[Text and item location entries]

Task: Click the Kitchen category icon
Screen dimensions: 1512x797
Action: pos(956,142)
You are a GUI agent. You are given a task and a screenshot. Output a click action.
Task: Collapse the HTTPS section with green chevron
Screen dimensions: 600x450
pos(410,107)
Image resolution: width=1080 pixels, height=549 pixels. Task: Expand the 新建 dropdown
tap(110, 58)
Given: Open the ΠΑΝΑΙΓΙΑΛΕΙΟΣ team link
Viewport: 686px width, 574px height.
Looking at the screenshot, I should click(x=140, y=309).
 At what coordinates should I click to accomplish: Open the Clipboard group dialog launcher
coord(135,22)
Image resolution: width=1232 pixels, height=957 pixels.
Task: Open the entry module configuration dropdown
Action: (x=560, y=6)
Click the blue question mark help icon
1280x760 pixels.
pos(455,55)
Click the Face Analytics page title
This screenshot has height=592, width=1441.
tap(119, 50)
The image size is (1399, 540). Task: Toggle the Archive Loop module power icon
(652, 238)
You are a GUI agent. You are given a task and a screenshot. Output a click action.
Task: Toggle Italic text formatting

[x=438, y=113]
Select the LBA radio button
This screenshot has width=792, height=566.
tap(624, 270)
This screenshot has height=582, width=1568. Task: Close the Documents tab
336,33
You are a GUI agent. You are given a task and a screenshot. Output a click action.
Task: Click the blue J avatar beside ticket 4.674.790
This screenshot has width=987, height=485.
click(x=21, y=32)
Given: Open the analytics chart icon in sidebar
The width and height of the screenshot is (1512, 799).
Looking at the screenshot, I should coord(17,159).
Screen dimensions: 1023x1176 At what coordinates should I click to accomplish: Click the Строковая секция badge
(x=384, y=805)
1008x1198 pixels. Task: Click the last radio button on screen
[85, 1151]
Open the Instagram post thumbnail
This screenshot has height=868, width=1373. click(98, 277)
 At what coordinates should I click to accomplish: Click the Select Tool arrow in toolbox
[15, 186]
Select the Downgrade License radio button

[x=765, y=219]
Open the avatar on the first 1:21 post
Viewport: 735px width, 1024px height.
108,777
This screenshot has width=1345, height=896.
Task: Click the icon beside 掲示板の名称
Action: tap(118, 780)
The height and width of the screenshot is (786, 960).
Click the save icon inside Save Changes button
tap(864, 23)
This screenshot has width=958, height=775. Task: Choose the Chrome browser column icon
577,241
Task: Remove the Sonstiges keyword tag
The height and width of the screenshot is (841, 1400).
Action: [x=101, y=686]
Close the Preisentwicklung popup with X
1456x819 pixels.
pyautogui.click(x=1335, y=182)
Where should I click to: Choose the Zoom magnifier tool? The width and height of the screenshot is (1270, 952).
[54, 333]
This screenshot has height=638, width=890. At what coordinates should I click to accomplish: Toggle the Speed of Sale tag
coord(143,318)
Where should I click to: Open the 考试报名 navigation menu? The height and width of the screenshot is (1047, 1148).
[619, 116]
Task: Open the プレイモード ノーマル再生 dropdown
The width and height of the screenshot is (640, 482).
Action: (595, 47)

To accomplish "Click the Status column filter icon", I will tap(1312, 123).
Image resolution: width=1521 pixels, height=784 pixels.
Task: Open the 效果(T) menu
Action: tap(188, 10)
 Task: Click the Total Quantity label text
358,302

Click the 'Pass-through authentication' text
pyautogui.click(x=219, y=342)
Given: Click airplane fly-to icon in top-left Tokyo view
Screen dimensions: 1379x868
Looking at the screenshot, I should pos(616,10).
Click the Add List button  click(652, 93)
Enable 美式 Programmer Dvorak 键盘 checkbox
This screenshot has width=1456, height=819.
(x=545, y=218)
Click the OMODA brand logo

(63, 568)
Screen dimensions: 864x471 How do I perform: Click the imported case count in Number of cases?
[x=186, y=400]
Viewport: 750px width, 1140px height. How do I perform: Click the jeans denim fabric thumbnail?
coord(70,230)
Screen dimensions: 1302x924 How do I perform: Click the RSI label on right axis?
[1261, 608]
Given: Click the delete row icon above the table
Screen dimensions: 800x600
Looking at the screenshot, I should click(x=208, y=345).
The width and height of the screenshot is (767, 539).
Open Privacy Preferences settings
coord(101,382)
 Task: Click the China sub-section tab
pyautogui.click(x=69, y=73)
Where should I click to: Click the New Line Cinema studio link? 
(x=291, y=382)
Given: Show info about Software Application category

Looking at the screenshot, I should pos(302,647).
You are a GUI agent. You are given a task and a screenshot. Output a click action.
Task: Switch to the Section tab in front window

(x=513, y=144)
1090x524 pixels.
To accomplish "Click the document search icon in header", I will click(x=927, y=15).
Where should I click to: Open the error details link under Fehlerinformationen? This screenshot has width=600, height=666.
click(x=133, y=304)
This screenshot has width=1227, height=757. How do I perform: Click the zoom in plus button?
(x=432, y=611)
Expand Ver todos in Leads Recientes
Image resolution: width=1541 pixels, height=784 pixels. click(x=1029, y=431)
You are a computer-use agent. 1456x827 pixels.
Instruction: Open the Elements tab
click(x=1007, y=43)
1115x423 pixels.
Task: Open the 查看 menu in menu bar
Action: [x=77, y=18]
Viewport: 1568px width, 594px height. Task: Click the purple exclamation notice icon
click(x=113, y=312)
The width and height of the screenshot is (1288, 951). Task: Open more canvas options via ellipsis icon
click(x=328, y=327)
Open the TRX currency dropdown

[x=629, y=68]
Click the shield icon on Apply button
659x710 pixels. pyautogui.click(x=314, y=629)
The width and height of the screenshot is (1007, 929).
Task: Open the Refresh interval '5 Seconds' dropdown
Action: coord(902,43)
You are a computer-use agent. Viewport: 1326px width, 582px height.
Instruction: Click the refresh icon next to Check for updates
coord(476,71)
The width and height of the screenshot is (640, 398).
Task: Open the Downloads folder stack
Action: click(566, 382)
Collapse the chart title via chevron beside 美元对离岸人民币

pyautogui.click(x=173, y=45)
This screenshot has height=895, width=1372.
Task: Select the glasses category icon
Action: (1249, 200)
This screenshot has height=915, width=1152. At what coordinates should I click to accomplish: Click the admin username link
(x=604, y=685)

#### Exercise task:
Edit the stretch of entries from the start through the line containing "tap(110, 58)" so that "Kitchen" becomes "Garden", leaving everything else unchanged.

#### Reply to the exercise:
Task: Click the Garden category icon
Screen dimensions: 1512x797
Action: pos(956,142)
You are a GUI agent. You are given a task and a screenshot. Output a click action.
Task: Collapse the HTTPS section with green chevron
Screen dimensions: 600x450
pos(410,107)
Image resolution: width=1080 pixels, height=549 pixels. Task: Expand the 新建 dropdown
tap(110, 58)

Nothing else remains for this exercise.